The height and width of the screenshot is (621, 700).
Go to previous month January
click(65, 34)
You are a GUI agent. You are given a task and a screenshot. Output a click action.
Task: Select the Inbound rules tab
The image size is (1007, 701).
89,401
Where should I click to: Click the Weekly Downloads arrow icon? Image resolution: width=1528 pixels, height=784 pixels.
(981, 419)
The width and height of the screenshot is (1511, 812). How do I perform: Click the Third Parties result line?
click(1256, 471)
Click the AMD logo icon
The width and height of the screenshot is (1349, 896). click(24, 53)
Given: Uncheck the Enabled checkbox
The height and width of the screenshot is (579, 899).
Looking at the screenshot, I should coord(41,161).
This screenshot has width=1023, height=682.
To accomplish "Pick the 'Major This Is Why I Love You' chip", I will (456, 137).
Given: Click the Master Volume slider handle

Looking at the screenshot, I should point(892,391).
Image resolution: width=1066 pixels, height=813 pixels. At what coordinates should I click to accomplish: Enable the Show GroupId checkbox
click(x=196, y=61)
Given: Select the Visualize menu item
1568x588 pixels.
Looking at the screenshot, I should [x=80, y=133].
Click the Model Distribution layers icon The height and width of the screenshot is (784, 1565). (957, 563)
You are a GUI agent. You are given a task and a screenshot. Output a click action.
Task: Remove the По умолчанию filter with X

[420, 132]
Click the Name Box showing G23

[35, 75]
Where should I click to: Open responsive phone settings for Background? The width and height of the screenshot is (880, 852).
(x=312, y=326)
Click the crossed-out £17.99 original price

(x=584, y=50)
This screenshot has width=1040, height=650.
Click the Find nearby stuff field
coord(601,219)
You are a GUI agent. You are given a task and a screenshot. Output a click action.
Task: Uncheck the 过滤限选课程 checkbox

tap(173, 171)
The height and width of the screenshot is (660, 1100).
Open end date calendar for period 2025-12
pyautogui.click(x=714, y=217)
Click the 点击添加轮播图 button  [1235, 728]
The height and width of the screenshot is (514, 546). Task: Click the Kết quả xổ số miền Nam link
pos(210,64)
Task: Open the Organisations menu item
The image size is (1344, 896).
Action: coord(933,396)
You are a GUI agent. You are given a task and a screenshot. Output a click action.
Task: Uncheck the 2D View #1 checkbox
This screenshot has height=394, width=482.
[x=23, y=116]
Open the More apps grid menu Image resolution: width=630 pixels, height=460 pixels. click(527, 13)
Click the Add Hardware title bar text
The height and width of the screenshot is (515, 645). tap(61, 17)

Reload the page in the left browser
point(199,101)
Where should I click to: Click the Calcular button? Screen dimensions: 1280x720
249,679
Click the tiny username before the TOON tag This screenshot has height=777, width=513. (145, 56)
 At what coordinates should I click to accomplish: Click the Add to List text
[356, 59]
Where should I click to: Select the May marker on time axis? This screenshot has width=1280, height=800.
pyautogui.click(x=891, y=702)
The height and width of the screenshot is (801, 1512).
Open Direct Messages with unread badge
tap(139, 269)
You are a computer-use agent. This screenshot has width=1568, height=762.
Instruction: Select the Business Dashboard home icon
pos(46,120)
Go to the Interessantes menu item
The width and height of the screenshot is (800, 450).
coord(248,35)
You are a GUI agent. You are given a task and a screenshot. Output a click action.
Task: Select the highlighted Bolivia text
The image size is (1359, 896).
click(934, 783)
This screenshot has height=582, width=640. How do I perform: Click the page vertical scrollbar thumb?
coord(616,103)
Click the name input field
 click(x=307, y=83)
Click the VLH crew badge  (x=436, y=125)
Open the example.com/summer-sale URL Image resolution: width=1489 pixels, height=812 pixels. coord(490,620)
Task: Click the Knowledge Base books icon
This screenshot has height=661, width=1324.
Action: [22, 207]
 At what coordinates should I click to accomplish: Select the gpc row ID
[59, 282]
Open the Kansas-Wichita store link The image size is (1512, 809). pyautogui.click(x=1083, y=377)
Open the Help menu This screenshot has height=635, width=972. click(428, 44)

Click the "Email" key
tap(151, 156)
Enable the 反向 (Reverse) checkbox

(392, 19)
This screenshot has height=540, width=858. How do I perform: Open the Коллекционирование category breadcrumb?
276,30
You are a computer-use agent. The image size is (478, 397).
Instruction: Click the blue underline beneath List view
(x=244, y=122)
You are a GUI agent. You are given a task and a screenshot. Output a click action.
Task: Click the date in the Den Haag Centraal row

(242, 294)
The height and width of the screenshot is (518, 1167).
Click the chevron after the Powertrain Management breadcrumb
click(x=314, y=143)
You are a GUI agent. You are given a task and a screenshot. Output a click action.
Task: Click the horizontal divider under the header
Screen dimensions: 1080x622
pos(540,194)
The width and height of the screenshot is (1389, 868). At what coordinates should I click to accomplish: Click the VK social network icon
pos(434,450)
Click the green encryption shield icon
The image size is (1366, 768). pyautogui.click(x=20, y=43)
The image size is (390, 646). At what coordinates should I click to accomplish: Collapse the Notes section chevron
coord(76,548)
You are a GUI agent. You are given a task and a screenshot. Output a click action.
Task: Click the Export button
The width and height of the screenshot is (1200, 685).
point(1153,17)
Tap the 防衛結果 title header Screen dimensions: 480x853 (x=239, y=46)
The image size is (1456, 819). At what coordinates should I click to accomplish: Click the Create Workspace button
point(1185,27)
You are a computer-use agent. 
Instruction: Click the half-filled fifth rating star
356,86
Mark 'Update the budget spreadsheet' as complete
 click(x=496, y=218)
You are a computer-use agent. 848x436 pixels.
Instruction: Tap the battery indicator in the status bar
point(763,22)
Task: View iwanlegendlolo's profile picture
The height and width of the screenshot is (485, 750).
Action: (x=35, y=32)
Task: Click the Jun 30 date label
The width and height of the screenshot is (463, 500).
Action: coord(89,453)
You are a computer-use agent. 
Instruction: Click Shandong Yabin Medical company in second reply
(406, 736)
---
Challenge:
Put every line of the data above into a JSON list of strings, one string per line, leaving out blank lines.

Answer for this exercise:
[
  "The height and width of the screenshot is (621, 700).",
  "Go to previous month January",
  "click(65, 34)",
  "You are a GUI agent. You are given a task and a screenshot. Output a click action.",
  "Task: Select the Inbound rules tab",
  "The image size is (1007, 701).",
  "89,401",
  "Where should I click to: Click the Weekly Downloads arrow icon? Image resolution: width=1528 pixels, height=784 pixels.",
  "(981, 419)",
  "The width and height of the screenshot is (1511, 812). How do I perform: Click the Third Parties result line?",
  "click(1256, 471)",
  "Click the AMD logo icon",
  "The width and height of the screenshot is (1349, 896). click(24, 53)",
  "Given: Uncheck the Enabled checkbox",
  "The height and width of the screenshot is (579, 899).",
  "Looking at the screenshot, I should coord(41,161).",
  "This screenshot has width=1023, height=682.",
  "To accomplish \"Pick the 'Major This Is Why I Love You' chip\", I will (456, 137).",
  "Given: Click the Master Volume slider handle",
  "Looking at the screenshot, I should point(892,391).",
  "Image resolution: width=1066 pixels, height=813 pixels. At what coordinates should I click to accomplish: Enable the Show GroupId checkbox",
  "click(x=196, y=61)",
  "Given: Select the Visualize menu item",
  "1568x588 pixels.",
  "Looking at the screenshot, I should [x=80, y=133].",
  "Click the Model Distribution layers icon The height and width of the screenshot is (784, 1565). (957, 563)",
  "You are a GUI agent. You are given a task and a screenshot. Output a click action.",
  "Task: Remove the По умолчанию filter with X",
  "[420, 132]",
  "Click the Name Box showing G23",
  "[35, 75]",
  "Where should I click to: Open responsive phone settings for Background? The width and height of the screenshot is (880, 852).",
  "(x=312, y=326)",
  "Click the crossed-out £17.99 original price",
  "(x=584, y=50)",
  "This screenshot has width=1040, height=650.",
  "Click the Find nearby stuff field",
  "coord(601,219)",
  "You are a GUI agent. You are given a task and a screenshot. Output a click action.",
  "Task: Uncheck the 过滤限选课程 checkbox",
  "tap(173, 171)",
  "The height and width of the screenshot is (660, 1100).",
  "Open end date calendar for period 2025-12",
  "pyautogui.click(x=714, y=217)",
  "Click the 点击添加轮播图 button  [1235, 728]",
  "The height and width of the screenshot is (514, 546). Task: Click the Kết quả xổ số miền Nam link",
  "pos(210,64)",
  "Task: Open the Organisations menu item",
  "The image size is (1344, 896).",
  "Action: coord(933,396)",
  "You are a GUI agent. You are given a task and a screenshot. Output a click action.",
  "Task: Uncheck the 2D View #1 checkbox",
  "This screenshot has height=394, width=482.",
  "[x=23, y=116]",
  "Open the More apps grid menu Image resolution: width=630 pixels, height=460 pixels. click(527, 13)",
  "Click the Add Hardware title bar text",
  "The height and width of the screenshot is (515, 645). tap(61, 17)",
  "Reload the page in the left browser",
  "point(199,101)",
  "Where should I click to: Click the Calcular button? Screen dimensions: 1280x720",
  "249,679",
  "Click the tiny username before the TOON tag This screenshot has height=777, width=513. (145, 56)",
  " At what coordinates should I click to accomplish: Click the Add to List text",
  "[356, 59]",
  "Where should I click to: Select the May marker on time axis? This screenshot has width=1280, height=800.",
  "pyautogui.click(x=891, y=702)",
  "The height and width of the screenshot is (801, 1512).",
  "Open Direct Messages with unread badge",
  "tap(139, 269)",
  "You are a computer-use agent. This screenshot has width=1568, height=762.",
  "Instruction: Select the Business Dashboard home icon",
  "pos(46,120)",
  "Go to the Interessantes menu item",
  "The width and height of the screenshot is (800, 450).",
  "coord(248,35)",
  "You are a GUI agent. You are given a task and a screenshot. Output a click action.",
  "Task: Select the highlighted Bolivia text",
  "The image size is (1359, 896).",
  "click(934, 783)",
  "This screenshot has height=582, width=640. How do I perform: Click the page vertical scrollbar thumb?",
  "coord(616,103)",
  "Click the name input field",
  " click(x=307, y=83)",
  "Click the VLH crew badge  (x=436, y=125)",
  "Open the example.com/summer-sale URL Image resolution: width=1489 pixels, height=812 pixels. coord(490,620)",
  "Task: Click the Knowledge Base books icon",
  "This screenshot has height=661, width=1324.",
  "Action: [22, 207]",
  " At what coordinates should I click to accomplish: Select the gpc row ID",
  "[59, 282]",
  "Open the Kansas-Wichita store link The image size is (1512, 809). pyautogui.click(x=1083, y=377)",
  "Open the Help menu This screenshot has height=635, width=972. click(428, 44)",
  "Click the \"Email\" key",
  "tap(151, 156)",
  "Enable the 反向 (Reverse) checkbox",
  "(392, 19)",
  "This screenshot has height=540, width=858. How do I perform: Open the Коллекционирование category breadcrumb?",
  "276,30",
  "You are a computer-use agent. The image size is (478, 397).",
  "Instruction: Click the blue underline beneath List view",
  "(x=244, y=122)",
  "You are a GUI agent. You are given a task and a screenshot. Output a click action.",
  "Task: Click the date in the Den Haag Centraal row",
  "(242, 294)",
  "The height and width of the screenshot is (518, 1167).",
  "Click the chevron after the Powertrain Management breadcrumb",
  "click(x=314, y=143)",
  "You are a GUI agent. You are given a task and a screenshot. Output a click action.",
  "Task: Click the horizontal divider under the header",
  "Screen dimensions: 1080x622",
  "pos(540,194)",
  "The width and height of the screenshot is (1389, 868). At what coordinates should I click to accomplish: Click the VK social network icon",
  "pos(434,450)",
  "Click the green encryption shield icon",
  "The image size is (1366, 768). pyautogui.click(x=20, y=43)",
  "The image size is (390, 646). At what coordinates should I click to accomplish: Collapse the Notes section chevron",
  "coord(76,548)",
  "You are a GUI agent. You are given a task and a screenshot. Output a click action.",
  "Task: Click the Export button",
  "The width and height of the screenshot is (1200, 685).",
  "point(1153,17)",
  "Tap the 防衛結果 title header Screen dimensions: 480x853 (x=239, y=46)",
  "The image size is (1456, 819). At what coordinates should I click to accomplish: Click the Create Workspace button",
  "point(1185,27)",
  "You are a computer-use agent. ",
  "Instruction: Click the half-filled fifth rating star",
  "356,86",
  "Mark 'Update the budget spreadsheet' as complete",
  " click(x=496, y=218)",
  "You are a computer-use agent. 848x436 pixels.",
  "Instruction: Tap the battery indicator in the status bar",
  "point(763,22)",
  "Task: View iwanlegendlolo's profile picture",
  "The height and width of the screenshot is (485, 750).",
  "Action: (x=35, y=32)",
  "Task: Click the Jun 30 date label",
  "The width and height of the screenshot is (463, 500).",
  "Action: coord(89,453)",
  "You are a computer-use agent. ",
  "Instruction: Click Shandong Yabin Medical company in second reply",
  "(406, 736)"
]